Gehört ihr zu den Menschen, die kurz vor Weihnachten alle Räume und Schränke nach Weihnachtsgeschenken durchstöbern, um schon einmal einen Blick auf die zu erwartenden Gaben zu werfen? Bei Kindern ist das wohl ganz natürlich, aber bei Erwachsenen ist es meiner Meinung nach eher ungewöhnlich. Es ist wohl ein Verhalten, aus dem man mit der Zeit „herauswächst”. Oder gibt es hier womöglich eine Dunkelziffer? Vielleicht verstecken sich ja haufenweise heimliche Geschenke-Auspacker in unserer Mitte?
Eine durch und durch integre ältere Dame, die unserer Familie nahesteht, erzählte vor einigen Jahren, dass sie einmal in der Nacht vor Heiligabend klammheimlich und in aller Stille ein Paket geöffnet hat. Zu dem Zeitpunkt war sie schätzungsweise 75 Jahre alt und verbrachte die Feiertage bei ihren Kindern und Enkelkindern. Das Bettsofa, auf dem sie nächtigte, stand im selben Raum wie der Weihnachtsbaum, unter dem bereits alle Geschenke lagen. Sie konnte ihre Neugier einfach nicht bezähmen – sie stand nachts auf und öffnete in aller Heimlichkeit eines der Pakete, auf dem ihr Name stand!

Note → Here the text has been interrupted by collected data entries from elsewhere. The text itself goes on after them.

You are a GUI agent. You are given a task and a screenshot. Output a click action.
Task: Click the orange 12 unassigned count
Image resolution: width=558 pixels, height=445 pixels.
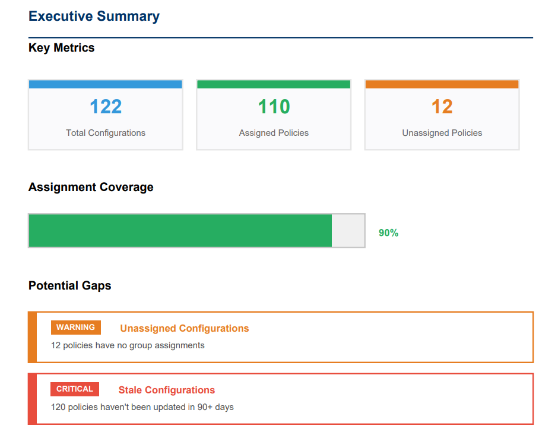pyautogui.click(x=442, y=107)
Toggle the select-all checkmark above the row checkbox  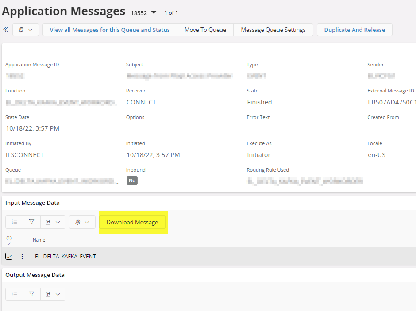(x=9, y=243)
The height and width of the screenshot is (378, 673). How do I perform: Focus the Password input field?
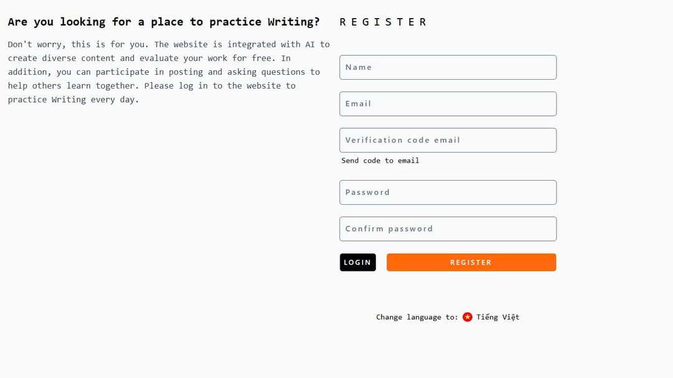click(447, 192)
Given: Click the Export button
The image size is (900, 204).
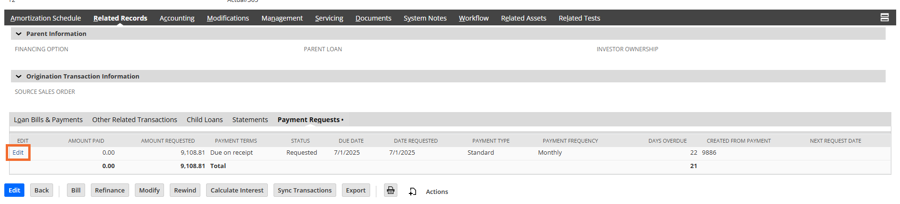Looking at the screenshot, I should (355, 191).
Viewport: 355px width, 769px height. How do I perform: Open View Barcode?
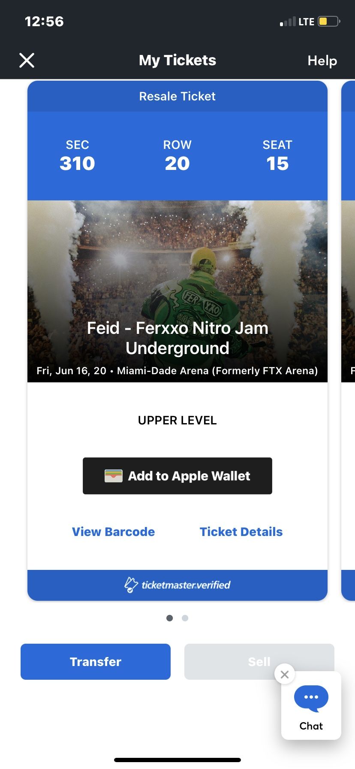(x=113, y=532)
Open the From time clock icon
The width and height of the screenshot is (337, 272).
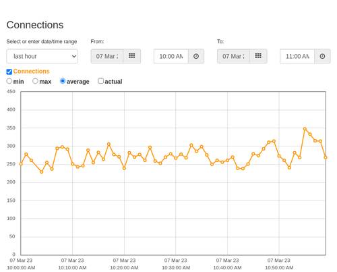196,56
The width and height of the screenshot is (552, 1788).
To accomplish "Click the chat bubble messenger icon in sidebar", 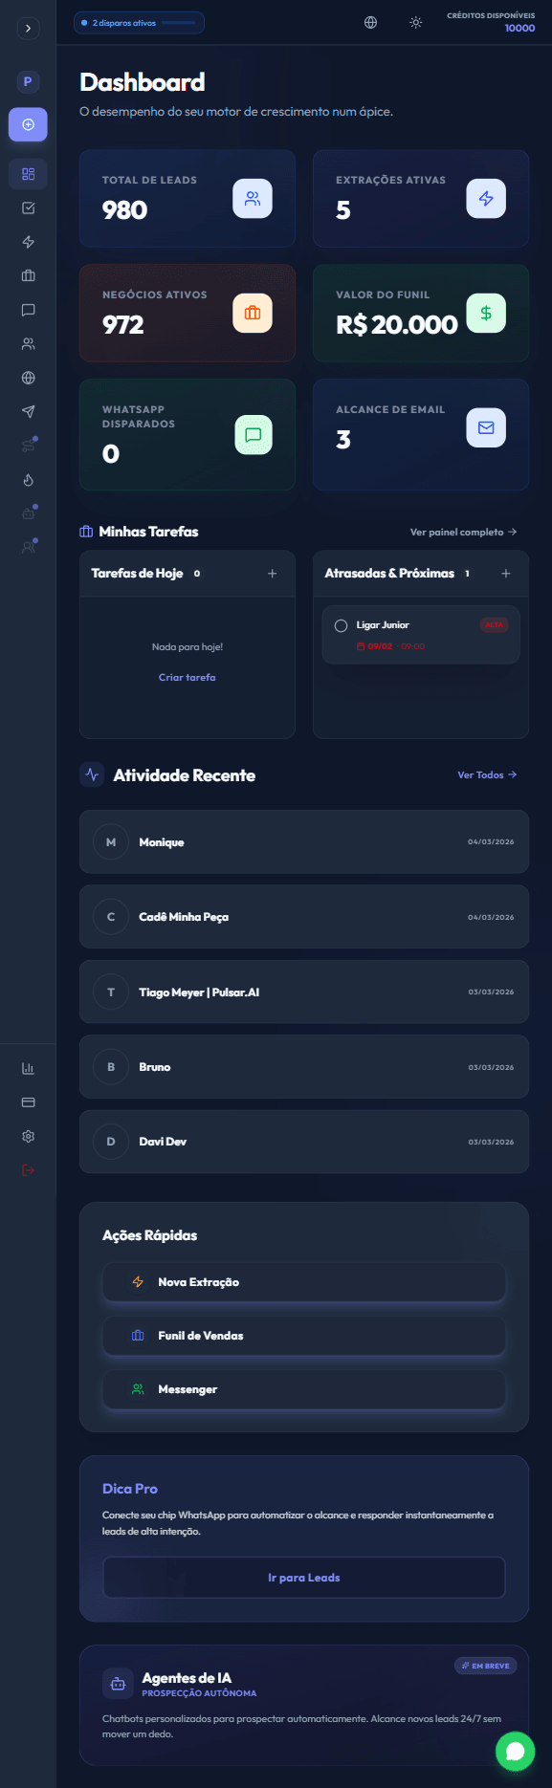I will coord(28,309).
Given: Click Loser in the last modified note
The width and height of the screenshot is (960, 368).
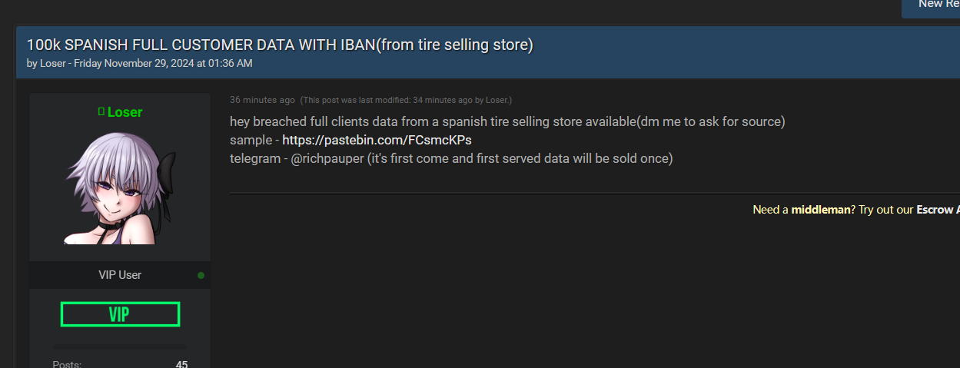Looking at the screenshot, I should (497, 100).
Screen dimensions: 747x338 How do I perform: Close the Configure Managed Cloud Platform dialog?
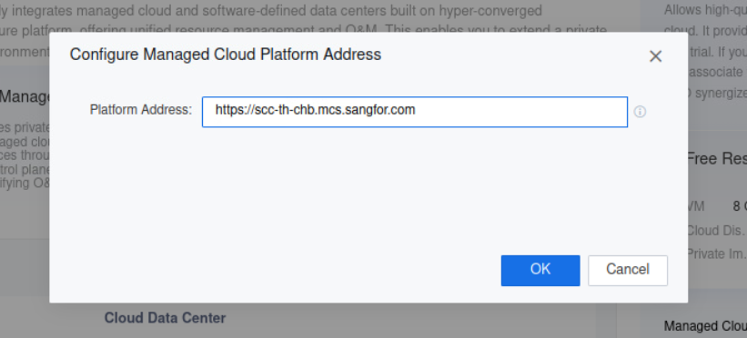point(655,56)
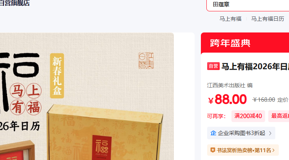This screenshot has height=160, width=289.
Task: Open the 马上有福 hot search link
Action: coord(230,19)
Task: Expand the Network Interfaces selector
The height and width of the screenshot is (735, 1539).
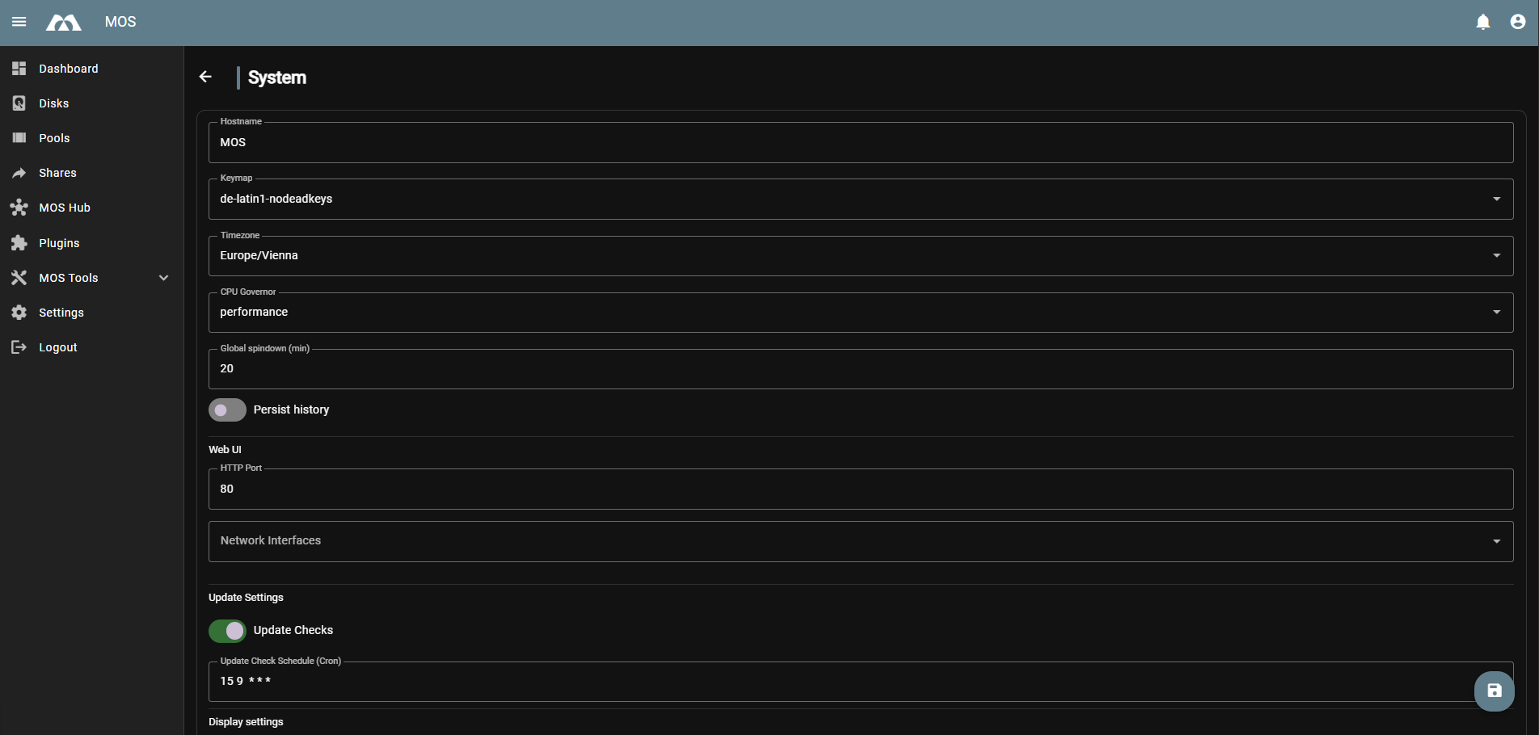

Wenn Neugier eine Charakterschwäche ist, dann ist es jedenfalls eine ganz wunderbare. Ich für meinen Teil sehe Neugier als ein positives Lebenszeichen, das beweist, dass man sich seine Träume bewahrt hat. Vielleicht kann man diesen Wesenszug sogar als Tugend betrachten. Zum Beispiel wenn man von der Neugier angetrieben wird, Dingen auf den Grund zu gehen. Diese treibende Kraft führte im Laufe der Geschichte zu zahlreichen wissenschaftlichen Entdeckungen und Erfindungen. Zweifellos ist es auch reine Neugier, die den Lebenswillen vieler älterer Menschen nicht versiegen lässt.
Selbstverständlich kann Neugier auch ungesund sein. Beispielsweise wenn man Dinge über andere Menschen in Erfahrung bringen möchte, um schlecht über sie zu reden oder um sie dazu zu bringen, nach der eigenen Pfeife zu tanzen. Das ist die Kehrseite der Medaille. Aber solange hinter der Neugier ein guter Wille steckt, finde ich es nicht verwerflich, dass man seinen Mitmenschen ein gewisses Maß an Neugierde entgegenbringt.
Ich kann mich ehrlich gesagt nicht daran erinnern, ob ich als Kind heimlich meine Weihnachtsgeschenke geöffnet habe. Aber wenn dem so war, dann ist diese „Untat” mittlerweile verjährt. Allerdings habe ich Weihnachtsgeschenke für Freunde und Familienmitglieder gekauft, weil ich sie selbst gerne haben wollte. Und das ist nicht unbedingt ein schöner Charakterzug. Es ist so, als ob man für seine Schwester eine CD kauft, weil man diese selbst hören möchte (was eigentlich doppelt falsch ist, schließlich ist es kriminell, Kopien anzufertigen). Oder als ob man seiner Frau ein Buch schenkt, weil man es selbst lesen möchte. Ich behaupte nicht, dass ich in dieser Beziehung eine reine Weste habe...
Gerade lese ich ein Buch, das ich gekauft habe, weil ich es an Weihnachten verschenken möchte. Aber ich werde es noch vor Weihnachten ausgelesen haben. Vielleicht handelt es sich hier um einen Grenzfall. Gebrauchte Sachen zu verschenken, ist ja nicht verkehrt. Vielmehr ist es umweltbewusst. Ja, es ist die Liebe zur Umwelt, die mich antreibt!
War das nicht eine schöne Umschreibung für meine Neugier?